Let's take a look at how exactly GM plans to turn a profit on its EV lineup, and how quickly that could happen.

The formula

GM's formula for driving EV profits revolves around a few key points: its retail strategy, battery cost reduction, and improved manufacturing efficiency. The combination of those factors will enable GM to generate roughly $50 billion in EV revenues in 2025 with low- to mid-single-digit EBIT profit margins.

While investors are accustomed to seeing lofty targets from management teams, there are a few reasons to think GM's 2025 target is easily within its reach.

GM's EV retail strategy

Consumer interest in EVs in the U.S. has grown by 110% in the past five years and, as EV market share finally hit a significant milestone, there's now enough demand for GM to expand its range of EV offerings. Perhaps even more important, GM can now more effectively target those vehicles at a wider range of price points. GM can now cover more segments and price points with larger EV full-size trucks, Hummer, and luxury Cadillac options, which roll out soon, in addition to its mainstream entry level Bolt EV.

GM aims to manufacture an EV in one-third of the high-interest vehicle segments that represent nearly 70% of the industry volume by 2025. That strategic focus should position it to rapidly expand its revenue.

Image showing GM's U.S. EV market coverage.

Image source: General Motors Investor Presentation.

General Motors' EV retail strategy goes beyond its traditional routes and includes a recent agreement to sell up to 175,000 electric vehicles to Hertz Global Holdings (HTZ 15.95%) over the next five years.
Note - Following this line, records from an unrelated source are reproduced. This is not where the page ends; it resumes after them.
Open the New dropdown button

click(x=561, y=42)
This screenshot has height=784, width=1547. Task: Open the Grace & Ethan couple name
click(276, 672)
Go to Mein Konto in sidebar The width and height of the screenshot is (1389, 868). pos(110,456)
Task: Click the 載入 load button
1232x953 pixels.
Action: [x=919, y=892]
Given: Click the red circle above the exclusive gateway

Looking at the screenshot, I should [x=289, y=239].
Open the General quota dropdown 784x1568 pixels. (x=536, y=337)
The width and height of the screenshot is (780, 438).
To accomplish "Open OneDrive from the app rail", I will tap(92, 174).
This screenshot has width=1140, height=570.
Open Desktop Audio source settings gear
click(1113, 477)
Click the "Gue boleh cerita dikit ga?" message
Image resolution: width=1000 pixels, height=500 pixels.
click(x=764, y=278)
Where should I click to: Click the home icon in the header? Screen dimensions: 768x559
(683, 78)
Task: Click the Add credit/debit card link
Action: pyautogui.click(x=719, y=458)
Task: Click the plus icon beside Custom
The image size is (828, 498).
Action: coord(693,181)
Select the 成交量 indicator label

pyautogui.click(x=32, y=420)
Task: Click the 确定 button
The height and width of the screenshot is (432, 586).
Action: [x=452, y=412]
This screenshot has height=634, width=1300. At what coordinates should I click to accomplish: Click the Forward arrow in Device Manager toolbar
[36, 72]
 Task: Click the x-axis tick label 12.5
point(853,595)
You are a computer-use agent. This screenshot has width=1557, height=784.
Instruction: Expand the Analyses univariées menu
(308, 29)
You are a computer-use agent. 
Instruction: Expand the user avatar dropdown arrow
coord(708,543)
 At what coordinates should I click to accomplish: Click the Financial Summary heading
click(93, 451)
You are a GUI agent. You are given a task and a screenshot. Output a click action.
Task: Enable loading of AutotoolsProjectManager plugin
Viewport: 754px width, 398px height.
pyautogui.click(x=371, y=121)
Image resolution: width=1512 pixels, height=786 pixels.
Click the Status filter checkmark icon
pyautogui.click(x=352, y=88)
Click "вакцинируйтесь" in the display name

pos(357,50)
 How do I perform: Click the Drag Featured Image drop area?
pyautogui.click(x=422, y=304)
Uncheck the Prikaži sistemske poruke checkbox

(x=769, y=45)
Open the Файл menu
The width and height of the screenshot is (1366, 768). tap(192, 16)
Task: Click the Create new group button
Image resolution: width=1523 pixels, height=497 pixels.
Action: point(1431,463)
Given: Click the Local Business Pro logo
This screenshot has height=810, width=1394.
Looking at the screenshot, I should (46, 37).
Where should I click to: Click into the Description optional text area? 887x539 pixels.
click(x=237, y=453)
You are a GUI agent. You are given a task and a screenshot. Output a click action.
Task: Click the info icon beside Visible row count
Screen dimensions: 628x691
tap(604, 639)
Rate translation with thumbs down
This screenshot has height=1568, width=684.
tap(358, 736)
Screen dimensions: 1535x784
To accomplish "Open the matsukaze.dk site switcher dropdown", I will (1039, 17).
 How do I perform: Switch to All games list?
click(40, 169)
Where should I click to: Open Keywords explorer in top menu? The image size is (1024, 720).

Investors need to understand the difference between these commercial sales to companies like Hertz, and its deals in decades past. Previously, GM would use fleet sales to fill out its production capacity with cheaper vehicles, selling them at high volumes and low margins to commercial customers. That's no longer the case and GM has turned its commercial fleet sales into a much healthier business than it's been stereotyped in the past. 

As GM expands its EV offerings and sells them at prices in the most important market ranges, and as its commercial business becomes more valuable, it sets the stage for its EV lineup to reach profitability on schedule. But there's another critical task it will need to perform if it's to achieve its 2025 profit target.

Bringing battery costs lower

There are a number of factors going into GM's battery cost reduction strategy, including its Wallace Batter Cell Innovation Center. It will improve speed-to-market for new batteries and enable GM to develop and manufacture prototypes in one location. It's one component of GM's goal to reduce battery costs by up to 60% by mid-decade.

More broadly, GM boasts the largest battery systems validation lab in North America, and has over 2,000 granted and pending EV-battery-related patents. The Detroit automaker also has raw material agreements with several companies to support an annual production capacity of 1 million EVs in North America by 2025. Deals like that have become increasingly important to auto industry players.

GM's battery development prowess in broad terms is a good thing, but the centerpiece that will drive GM's EV profitability is Ultium -- the shared modular battery system that combines batteries, motors, and software that will drive a wide range of its EV lineup.

As GM improves Ultium's scale -- and as it benefits from chemistry improvements and supply chain efficiencies -- the company's battery costs should fall drastically. In fact, GM expects it will be able to reduce cell costs for the Bolt EV by 40% through Ultium.

There is a massive scale opportunity here, as GM estimates it will use around 19 battery and motor combinations for EVs compared to roughly the 550 engine/transmission combinations it uses currently.

The finish line, or a new beginning?

Many investors have anticipated that automakers' EV strategies would be full of buzzwords and empty promises. But while GM has certainly given us plenty of buzzwords, EVs will almost certainly be contributing to its profits far sooner than some had previously predicted. GM's 2025 target of EBIT margins for its EVs in the low- to mid-single-digit range is not only attainable, it should just be the beginning of a much more profitable long-term story.